> [Article]

# # # # # # #

Robin Olds
Robin Olds was an American fighter pilot and general officer in the United States Air Force. He was a "triple ace", with a combined total of 16 victories in World War II and the Vietnam War. He retired in 1973 as a brigadier general, after 30 years of service.
The son of U.S. Army Air Forces Major General Robert Olds, educated at West Point, and the product of an upbringing in the early years of the U.S. Army Air Corps, Olds epitomized the youthful World War II fighter pilot. He remained in the service as it became the United States Air Force, despite often being at odds with its leadership, and was one of its pioneer jet pilots. Rising to the command of two fighter wings, Olds is regarded among aviation historians, and his peers, as the best wing commander of the Vietnam War, for both his air-fighting skills, and his reputation as a combat leader.

# # # # # # #

> [Source data]
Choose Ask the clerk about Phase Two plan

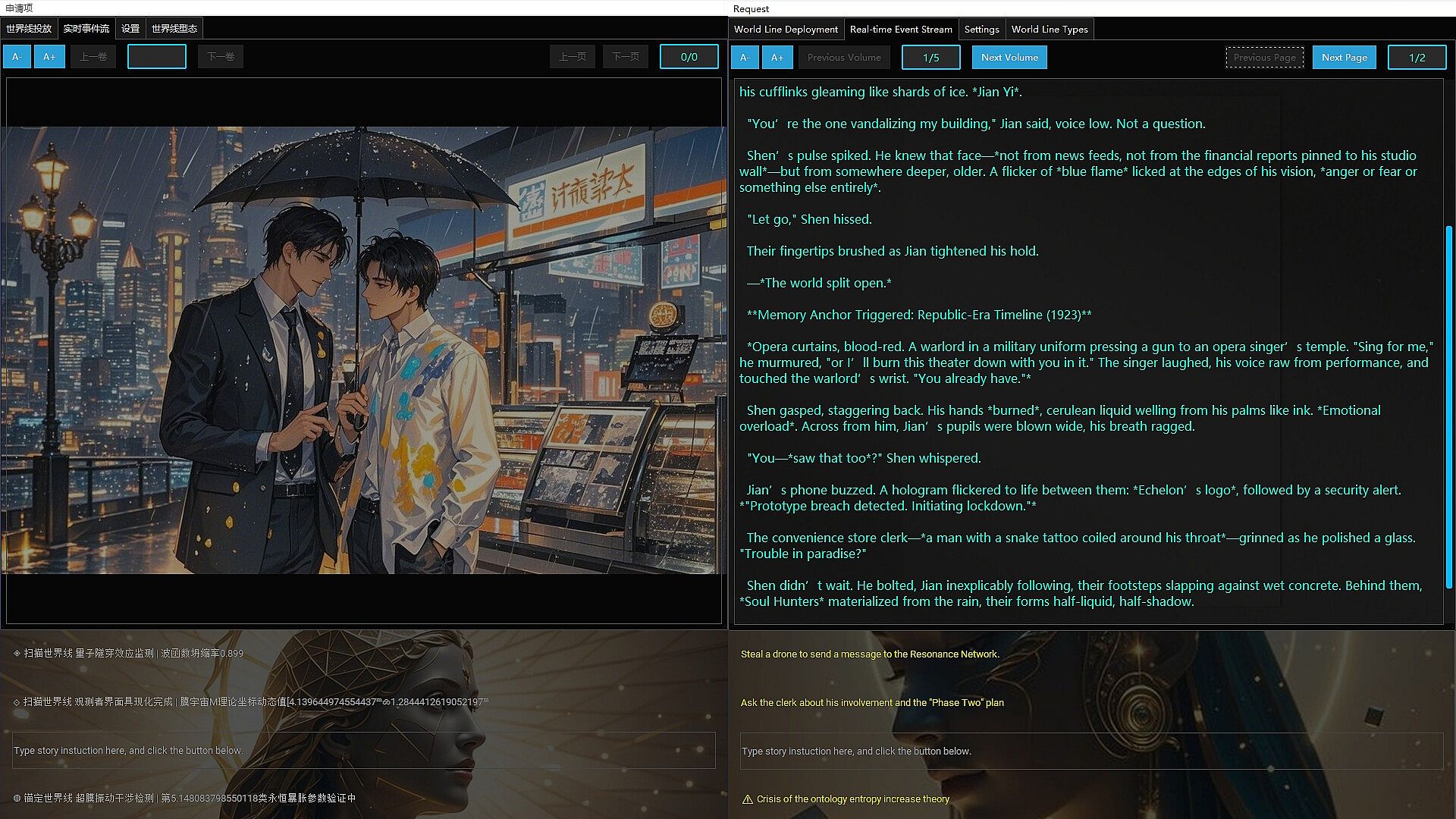[x=872, y=703]
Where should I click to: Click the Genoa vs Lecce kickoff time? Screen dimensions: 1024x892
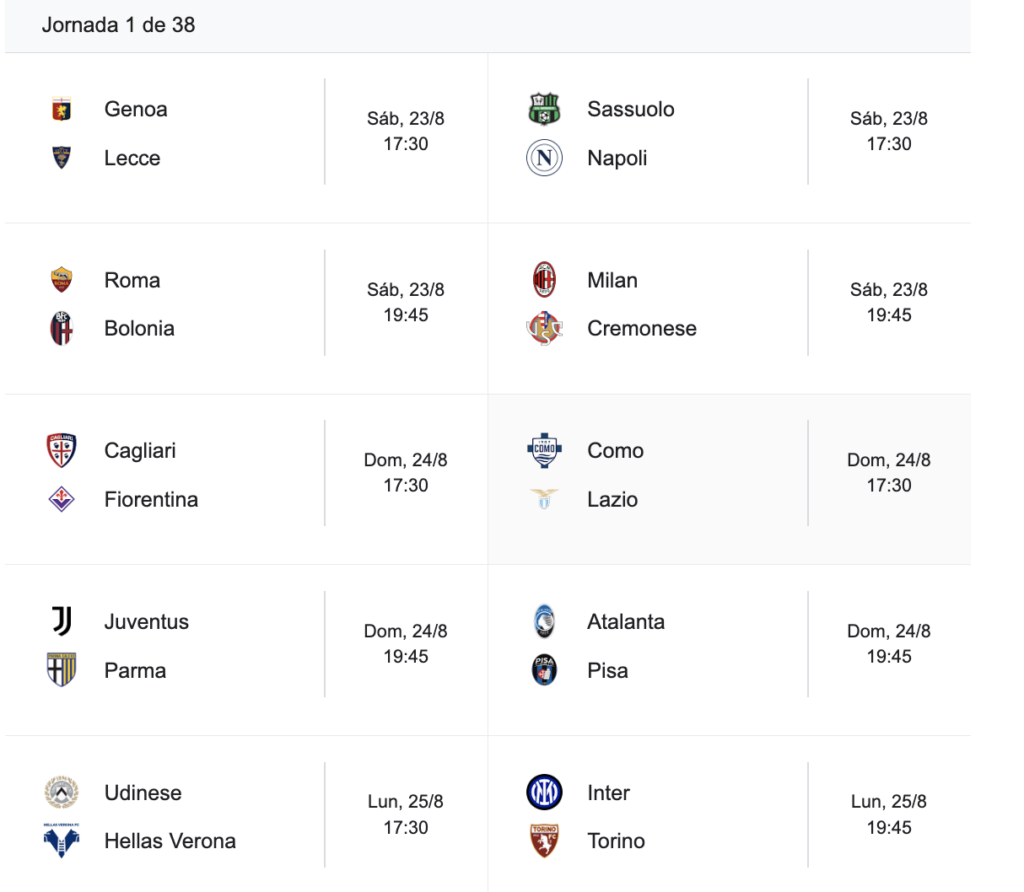406,144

# # # # # # #

> [Task instructions]
a: According to the Robin Olds text, how many combined victories did he have in World War II and the Vietnam War?
b: Quote the Robin Olds text between "The son of U.S." and "a combat leader.", inclusive.

> [Solutions to the tasks]
a: 16 victories

b:
The son of U.S. Army Air Forces Major General Robert Olds, educated at West Point, and the product of an upbringing in the early years of the U.S. Army Air Corps, Olds epitomized the youthful World War II fighter pilot. He remained in the service as it became the United States Air Force, despite often being at odds with its leadership, and was one of its pioneer jet pilots. Rising to the command of two fighter wings, Olds is regarded among aviation historians, and his peers, as the best wing commander of the Vietnam War, for both his air-fighting skills, and his reputation as a combat leader.